# STUDY TEXT:
-- Opening Marker --

Hanes unveils new look
It wasn’t that long ago that Hanesbrands Inc. was the ugly duckling of big apparel companies in the Triad. While the maker of T-shirts, sweat shirts and pants, underwear, hosiery and bras was consumed with paying down debt, its Triad neighbor, VF Corp., was building a fashion juggernaut on the strength of high-margin brands.
So it was with no small amount of glee that Hanesbrands CEO Rich Noll recently told analysts that the company had decreased its debt in 2012 to 2.5 times EBITDA — earnings before interest, taxes depreciation and amortization — the lowest ratio since its spinoff from Downers Grove, Ill.-based Sara Lee Corp. in 2006. “That has been a long time coming, and it feels really good,” Noll says. Hanesbrands got its debt under control the old-fashioned way — cutting costs, selling noncore businesses in Europe and the U.S. and wringing more profit from its best lines. Underwear sales, benefiting from new products and more shelf space, were up 3%, with profit increasing 18%.
Hanesbrands stock has risen smartly — gaining about 25% in the six months that ended in early March. VF shares were up only 10%. (Of course, VF’s price is four times Hanesbrands’.) VF is built on branding, and a Hanes T-shirt doesn’t convey the same cachet as a North Face jacket, but the companies are starting to look similar. For instance, Hanesbrands has shifted more manufacturing overseas, a move VF made much earlier.
There is, however, one key way they differ — the international market. Domestic sales account for 90% of Hanesbrands’ revenue and about 60% of VF’s. When spinning off Hanesbrands, Sara Lee sold many of its best-known European apparel lines, and last summer, Hanesbrands sold operations there that supplied wholesalers with T-shirts for screen printing.
GREENSBORO — North State Flexibles will expand its plant here, investing $4.4 million and adding 41 jobs to its local workforce of more than 120 within three years. The company, which makes flexible packaging products, is a subsidiary of Canada-based St. Johns Packaging.

-- Closing Marker --

# EXERCISE 1:
Reproduce the passage of the Hanesbrands article starting at "So it was with" and ending at "profit increasing 18%.".
# EXERCISE 2:
Using the Hanesbrands article, state whether each statement below agrees with it. Answer yes or no, and quote the deciding words of the article.
(a) Hanesbrands was spun off from Sara Lee Corp. in 2006.
(b) Domestic sales account for about 60% of Hanesbrands' revenue.
(c) In the six months that ended in early March, VF shares rose by a larger percentage than Hanesbrands stock.
# EXERCISE 3:
Answer these questions from the Hanesbrands article:
(a) By what percentage did Hanesbrands' underwear profit increase?
(b) How many jobs will North State Flexibles add?
(c) Of which company is North State Flexibles a subsidiary?

# SOURCE INFORMATION:
-- Opening Marker --

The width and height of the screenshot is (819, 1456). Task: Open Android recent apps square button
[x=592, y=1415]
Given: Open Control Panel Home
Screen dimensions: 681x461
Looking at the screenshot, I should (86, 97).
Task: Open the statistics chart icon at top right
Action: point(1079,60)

-- Closing Marker --

# TASK RESPONSE 1:
So it was with no small amount of glee that Hanesbrands CEO Rich Noll recently told analysts that the company had decreased its debt in 2012 to 2.5 times EBITDA — earnings before interest, taxes depreciation and amortization — the lowest ratio since its spinoff from Downers Grove, Ill.-based Sara Lee Corp. in 2006. “That has been a long time coming, and it feels really good,” Noll says. Hanesbrands got its debt under control the old-fashioned way — cutting costs, selling noncore businesses in Europe and the U.S. and wringing more profit from its best lines. Underwear sales, benefiting from new products and more shelf space, were up 3%, with profit increasing 18%.

# TASK RESPONSE 2:
(a) Yes: "the lowest ratio since its spinoff from Downers Grove, Ill.-based Sara Lee Corp. in 2006"
(b) No: "Domestic sales account for 90% of Hanesbrands’ revenue and about 60% of VF’s."
(c) No: "gaining about 25% in the six months that ended in early March. VF shares were up only 10%."

# TASK RESPONSE 3:
(a) 18%
(b) 41
(c) St. Johns Packaging, which is based in Canada